## Problem statement
Sift the listing for lines that hold the string "Start" and pull them out.

## Record extracts
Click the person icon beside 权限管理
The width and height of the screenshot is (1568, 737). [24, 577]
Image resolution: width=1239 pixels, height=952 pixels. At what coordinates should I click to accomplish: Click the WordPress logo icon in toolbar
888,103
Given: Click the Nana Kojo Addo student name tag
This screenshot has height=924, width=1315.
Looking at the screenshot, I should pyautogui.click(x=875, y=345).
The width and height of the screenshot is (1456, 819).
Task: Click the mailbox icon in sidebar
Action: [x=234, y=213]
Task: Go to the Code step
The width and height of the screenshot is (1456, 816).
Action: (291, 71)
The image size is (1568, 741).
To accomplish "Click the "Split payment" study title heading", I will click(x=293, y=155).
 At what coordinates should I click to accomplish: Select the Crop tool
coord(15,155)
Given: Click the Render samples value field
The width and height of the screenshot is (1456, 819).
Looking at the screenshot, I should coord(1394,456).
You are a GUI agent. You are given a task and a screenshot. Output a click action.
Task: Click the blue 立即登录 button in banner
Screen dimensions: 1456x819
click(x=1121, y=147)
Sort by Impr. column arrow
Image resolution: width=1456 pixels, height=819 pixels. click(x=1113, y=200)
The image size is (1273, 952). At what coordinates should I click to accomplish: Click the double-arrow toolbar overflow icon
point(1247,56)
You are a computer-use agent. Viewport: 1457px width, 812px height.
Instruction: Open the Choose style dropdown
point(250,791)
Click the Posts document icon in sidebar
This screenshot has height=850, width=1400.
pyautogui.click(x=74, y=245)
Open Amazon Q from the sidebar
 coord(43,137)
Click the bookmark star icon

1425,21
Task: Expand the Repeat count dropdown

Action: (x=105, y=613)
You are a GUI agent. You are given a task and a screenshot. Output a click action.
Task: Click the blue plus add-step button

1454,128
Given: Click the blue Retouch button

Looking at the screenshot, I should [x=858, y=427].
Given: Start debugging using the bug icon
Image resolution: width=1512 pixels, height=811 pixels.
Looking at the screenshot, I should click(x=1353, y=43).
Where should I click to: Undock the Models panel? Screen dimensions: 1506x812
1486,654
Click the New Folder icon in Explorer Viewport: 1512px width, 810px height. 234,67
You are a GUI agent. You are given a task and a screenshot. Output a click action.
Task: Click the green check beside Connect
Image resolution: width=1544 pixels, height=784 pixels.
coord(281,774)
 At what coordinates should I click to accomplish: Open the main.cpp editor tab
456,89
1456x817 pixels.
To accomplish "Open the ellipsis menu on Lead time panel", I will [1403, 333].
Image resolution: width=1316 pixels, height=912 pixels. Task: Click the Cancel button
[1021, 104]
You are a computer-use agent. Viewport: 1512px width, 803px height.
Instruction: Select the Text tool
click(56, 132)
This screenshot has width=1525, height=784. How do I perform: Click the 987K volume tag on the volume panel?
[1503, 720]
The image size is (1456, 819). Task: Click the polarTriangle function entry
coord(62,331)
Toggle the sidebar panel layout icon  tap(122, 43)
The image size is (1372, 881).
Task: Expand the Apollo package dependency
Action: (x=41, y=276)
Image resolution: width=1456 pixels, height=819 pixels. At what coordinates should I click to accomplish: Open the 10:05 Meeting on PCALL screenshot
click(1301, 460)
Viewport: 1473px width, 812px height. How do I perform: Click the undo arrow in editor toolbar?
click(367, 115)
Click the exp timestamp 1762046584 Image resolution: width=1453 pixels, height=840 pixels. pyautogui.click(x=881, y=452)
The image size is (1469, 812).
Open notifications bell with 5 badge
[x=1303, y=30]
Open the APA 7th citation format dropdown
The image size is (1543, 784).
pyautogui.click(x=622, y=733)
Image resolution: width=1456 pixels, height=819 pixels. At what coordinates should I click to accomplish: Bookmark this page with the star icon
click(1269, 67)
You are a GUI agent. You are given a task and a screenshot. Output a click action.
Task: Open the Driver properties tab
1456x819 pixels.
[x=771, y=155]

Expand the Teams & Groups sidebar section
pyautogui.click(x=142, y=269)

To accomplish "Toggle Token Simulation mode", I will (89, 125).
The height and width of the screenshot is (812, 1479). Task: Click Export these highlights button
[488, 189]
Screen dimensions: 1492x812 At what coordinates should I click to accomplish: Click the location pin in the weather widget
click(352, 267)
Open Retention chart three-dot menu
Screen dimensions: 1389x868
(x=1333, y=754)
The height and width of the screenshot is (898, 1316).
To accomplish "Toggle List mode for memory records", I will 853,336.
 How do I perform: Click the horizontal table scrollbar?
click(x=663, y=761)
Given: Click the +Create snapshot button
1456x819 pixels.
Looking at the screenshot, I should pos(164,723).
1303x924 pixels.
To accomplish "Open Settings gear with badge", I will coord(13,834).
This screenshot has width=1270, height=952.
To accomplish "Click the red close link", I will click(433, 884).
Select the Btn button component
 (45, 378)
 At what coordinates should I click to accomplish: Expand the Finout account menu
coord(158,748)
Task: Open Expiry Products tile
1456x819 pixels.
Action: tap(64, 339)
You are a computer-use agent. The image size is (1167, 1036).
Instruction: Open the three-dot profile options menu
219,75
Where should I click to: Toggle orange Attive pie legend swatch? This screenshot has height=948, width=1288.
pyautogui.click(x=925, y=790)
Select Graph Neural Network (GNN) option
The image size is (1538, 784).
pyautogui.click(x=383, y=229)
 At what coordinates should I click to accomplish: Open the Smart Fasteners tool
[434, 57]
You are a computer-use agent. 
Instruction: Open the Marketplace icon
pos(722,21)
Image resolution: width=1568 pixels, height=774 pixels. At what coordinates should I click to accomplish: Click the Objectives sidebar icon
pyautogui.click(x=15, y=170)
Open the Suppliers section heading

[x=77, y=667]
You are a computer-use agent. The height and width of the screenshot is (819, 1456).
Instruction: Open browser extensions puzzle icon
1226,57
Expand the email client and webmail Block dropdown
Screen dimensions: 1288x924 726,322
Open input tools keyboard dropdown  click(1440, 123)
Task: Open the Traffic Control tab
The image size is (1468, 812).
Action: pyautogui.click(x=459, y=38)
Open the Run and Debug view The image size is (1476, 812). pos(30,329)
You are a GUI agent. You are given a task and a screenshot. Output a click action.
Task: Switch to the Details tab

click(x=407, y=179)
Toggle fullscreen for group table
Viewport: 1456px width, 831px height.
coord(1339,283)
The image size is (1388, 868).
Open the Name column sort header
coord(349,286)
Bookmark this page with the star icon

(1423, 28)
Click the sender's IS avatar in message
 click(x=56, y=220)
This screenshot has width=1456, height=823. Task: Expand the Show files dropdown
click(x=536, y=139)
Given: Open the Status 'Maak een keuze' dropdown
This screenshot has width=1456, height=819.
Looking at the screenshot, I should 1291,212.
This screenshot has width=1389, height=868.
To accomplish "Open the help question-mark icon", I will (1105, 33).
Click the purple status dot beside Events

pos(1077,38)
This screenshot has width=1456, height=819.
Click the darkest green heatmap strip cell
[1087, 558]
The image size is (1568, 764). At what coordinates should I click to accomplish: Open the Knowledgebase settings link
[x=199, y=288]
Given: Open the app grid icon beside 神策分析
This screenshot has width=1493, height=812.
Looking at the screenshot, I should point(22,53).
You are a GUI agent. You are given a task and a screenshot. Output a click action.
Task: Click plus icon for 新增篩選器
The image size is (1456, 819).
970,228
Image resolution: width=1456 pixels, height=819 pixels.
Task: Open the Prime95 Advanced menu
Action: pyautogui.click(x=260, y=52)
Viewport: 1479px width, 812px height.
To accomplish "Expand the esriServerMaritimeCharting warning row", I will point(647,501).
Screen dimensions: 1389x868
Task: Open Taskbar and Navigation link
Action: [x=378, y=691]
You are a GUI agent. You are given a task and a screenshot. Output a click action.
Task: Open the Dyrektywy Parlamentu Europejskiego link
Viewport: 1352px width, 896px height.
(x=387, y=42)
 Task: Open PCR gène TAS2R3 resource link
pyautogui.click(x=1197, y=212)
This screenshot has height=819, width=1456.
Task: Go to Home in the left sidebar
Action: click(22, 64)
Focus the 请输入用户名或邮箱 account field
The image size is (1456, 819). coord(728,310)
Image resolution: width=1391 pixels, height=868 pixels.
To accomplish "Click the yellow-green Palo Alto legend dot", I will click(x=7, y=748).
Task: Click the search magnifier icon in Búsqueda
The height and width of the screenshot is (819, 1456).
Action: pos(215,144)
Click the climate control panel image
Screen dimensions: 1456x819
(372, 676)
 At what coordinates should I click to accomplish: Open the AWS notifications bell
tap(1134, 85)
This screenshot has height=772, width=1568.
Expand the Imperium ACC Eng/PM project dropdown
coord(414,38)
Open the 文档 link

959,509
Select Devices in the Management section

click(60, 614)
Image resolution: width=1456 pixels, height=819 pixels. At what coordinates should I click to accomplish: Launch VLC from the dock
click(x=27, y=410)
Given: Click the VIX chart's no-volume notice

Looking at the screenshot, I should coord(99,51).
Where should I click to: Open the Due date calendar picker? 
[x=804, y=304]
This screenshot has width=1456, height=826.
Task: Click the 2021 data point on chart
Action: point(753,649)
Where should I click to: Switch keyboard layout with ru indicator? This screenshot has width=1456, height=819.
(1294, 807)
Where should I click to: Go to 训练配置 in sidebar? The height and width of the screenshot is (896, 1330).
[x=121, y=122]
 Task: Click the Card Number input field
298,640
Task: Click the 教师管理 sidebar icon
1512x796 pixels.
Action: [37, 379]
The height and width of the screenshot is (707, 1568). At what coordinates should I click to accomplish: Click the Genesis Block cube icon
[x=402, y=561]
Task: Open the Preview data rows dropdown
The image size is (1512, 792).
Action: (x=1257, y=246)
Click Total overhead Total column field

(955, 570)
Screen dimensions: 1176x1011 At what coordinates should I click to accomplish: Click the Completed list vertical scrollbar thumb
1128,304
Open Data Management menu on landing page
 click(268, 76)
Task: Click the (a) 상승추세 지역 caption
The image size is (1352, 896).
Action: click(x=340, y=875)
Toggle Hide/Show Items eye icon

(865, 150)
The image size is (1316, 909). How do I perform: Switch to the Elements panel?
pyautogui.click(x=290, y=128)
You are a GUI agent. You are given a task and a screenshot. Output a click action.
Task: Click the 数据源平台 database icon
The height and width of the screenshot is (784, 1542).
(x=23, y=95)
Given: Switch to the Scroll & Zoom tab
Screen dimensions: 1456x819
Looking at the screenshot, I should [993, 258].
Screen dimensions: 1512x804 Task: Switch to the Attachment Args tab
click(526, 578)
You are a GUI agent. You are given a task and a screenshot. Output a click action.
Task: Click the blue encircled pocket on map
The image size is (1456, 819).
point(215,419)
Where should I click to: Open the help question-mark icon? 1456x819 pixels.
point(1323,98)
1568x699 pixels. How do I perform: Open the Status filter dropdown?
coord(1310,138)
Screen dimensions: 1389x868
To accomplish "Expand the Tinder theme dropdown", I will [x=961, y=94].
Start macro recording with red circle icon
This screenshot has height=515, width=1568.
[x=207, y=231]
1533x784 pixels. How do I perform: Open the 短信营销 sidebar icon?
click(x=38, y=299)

## Reply to the exercise
Given: Start debugging using the bug icon
Start macro recording with red circle icon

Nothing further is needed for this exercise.